### Required work
Every line of the listing that follows must be written out unchanged.

### Source records
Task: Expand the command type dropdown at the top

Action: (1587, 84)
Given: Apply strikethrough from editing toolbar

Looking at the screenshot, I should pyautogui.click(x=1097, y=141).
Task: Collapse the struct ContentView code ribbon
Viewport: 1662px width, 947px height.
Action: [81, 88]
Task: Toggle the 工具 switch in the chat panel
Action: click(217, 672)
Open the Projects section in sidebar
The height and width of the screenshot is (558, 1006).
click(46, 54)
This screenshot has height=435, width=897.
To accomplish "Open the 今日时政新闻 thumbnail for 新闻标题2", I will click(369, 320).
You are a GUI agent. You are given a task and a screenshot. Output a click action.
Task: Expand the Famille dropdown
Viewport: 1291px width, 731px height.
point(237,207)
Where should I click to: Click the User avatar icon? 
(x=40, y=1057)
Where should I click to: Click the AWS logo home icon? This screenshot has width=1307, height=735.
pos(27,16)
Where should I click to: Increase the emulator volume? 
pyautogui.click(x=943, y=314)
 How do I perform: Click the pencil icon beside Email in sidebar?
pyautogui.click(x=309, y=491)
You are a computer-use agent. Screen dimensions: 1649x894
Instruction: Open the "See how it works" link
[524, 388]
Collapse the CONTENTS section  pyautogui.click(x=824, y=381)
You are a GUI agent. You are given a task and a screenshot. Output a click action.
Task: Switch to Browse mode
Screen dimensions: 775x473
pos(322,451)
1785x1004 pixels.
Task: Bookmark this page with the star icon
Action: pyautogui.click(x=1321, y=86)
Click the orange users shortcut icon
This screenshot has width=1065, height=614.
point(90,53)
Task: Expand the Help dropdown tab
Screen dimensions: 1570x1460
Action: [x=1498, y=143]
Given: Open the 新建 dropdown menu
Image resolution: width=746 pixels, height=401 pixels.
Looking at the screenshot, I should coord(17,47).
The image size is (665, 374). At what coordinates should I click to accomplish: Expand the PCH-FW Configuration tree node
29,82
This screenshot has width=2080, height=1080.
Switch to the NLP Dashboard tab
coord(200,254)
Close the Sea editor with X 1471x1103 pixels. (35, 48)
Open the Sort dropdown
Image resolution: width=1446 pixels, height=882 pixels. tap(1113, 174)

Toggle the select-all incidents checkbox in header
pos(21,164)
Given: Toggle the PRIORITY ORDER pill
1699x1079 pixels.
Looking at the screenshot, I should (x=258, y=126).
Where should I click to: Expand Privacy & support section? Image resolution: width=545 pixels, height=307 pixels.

### Solution
Task: Expand the command type dropdown at the top

Action: (1587, 84)
Given: Apply strikethrough from editing toolbar

Looking at the screenshot, I should pyautogui.click(x=1097, y=141).
Task: Collapse the struct ContentView code ribbon
Viewport: 1662px width, 947px height.
Action: [81, 88]
Task: Toggle the 工具 switch in the chat panel
Action: click(217, 672)
Open the Projects section in sidebar
The height and width of the screenshot is (558, 1006).
click(46, 54)
This screenshot has height=435, width=897.
To accomplish "Open the 今日时政新闻 thumbnail for 新闻标题2", I will click(369, 320).
You are a GUI agent. You are given a task and a screenshot. Output a click action.
Task: Expand the Famille dropdown
Viewport: 1291px width, 731px height.
point(237,207)
Where should I click to: Click the User avatar icon? 
(x=40, y=1057)
Where should I click to: Click the AWS logo home icon? This screenshot has width=1307, height=735.
pos(27,16)
Where should I click to: Increase the emulator volume? 
pyautogui.click(x=943, y=314)
 How do I perform: Click the pencil icon beside Email in sidebar?
pyautogui.click(x=309, y=491)
You are a computer-use agent. Screen dimensions: 1649x894
Instruction: Open the "See how it works" link
[524, 388]
Collapse the CONTENTS section  pyautogui.click(x=824, y=381)
You are a GUI agent. You are given a task and a screenshot. Output a click action.
Task: Switch to Browse mode
Screen dimensions: 775x473
pos(322,451)
1785x1004 pixels.
Task: Bookmark this page with the star icon
Action: pyautogui.click(x=1321, y=86)
Click the orange users shortcut icon
This screenshot has width=1065, height=614.
point(90,53)
Task: Expand the Help dropdown tab
Screen dimensions: 1570x1460
Action: [x=1498, y=143]
Given: Open the 新建 dropdown menu
Image resolution: width=746 pixels, height=401 pixels.
Looking at the screenshot, I should coord(17,47).
The image size is (665, 374). At what coordinates should I click to accomplish: Expand the PCH-FW Configuration tree node
29,82
This screenshot has width=2080, height=1080.
Switch to the NLP Dashboard tab
coord(200,254)
Close the Sea editor with X 1471x1103 pixels. (35, 48)
Open the Sort dropdown
Image resolution: width=1446 pixels, height=882 pixels. tap(1113, 174)

Toggle the select-all incidents checkbox in header
pos(21,164)
Given: Toggle the PRIORITY ORDER pill
1699x1079 pixels.
Looking at the screenshot, I should (x=258, y=126).
Where should I click to: Expand Privacy & support section? Image resolution: width=545 pixels, height=307 pixels.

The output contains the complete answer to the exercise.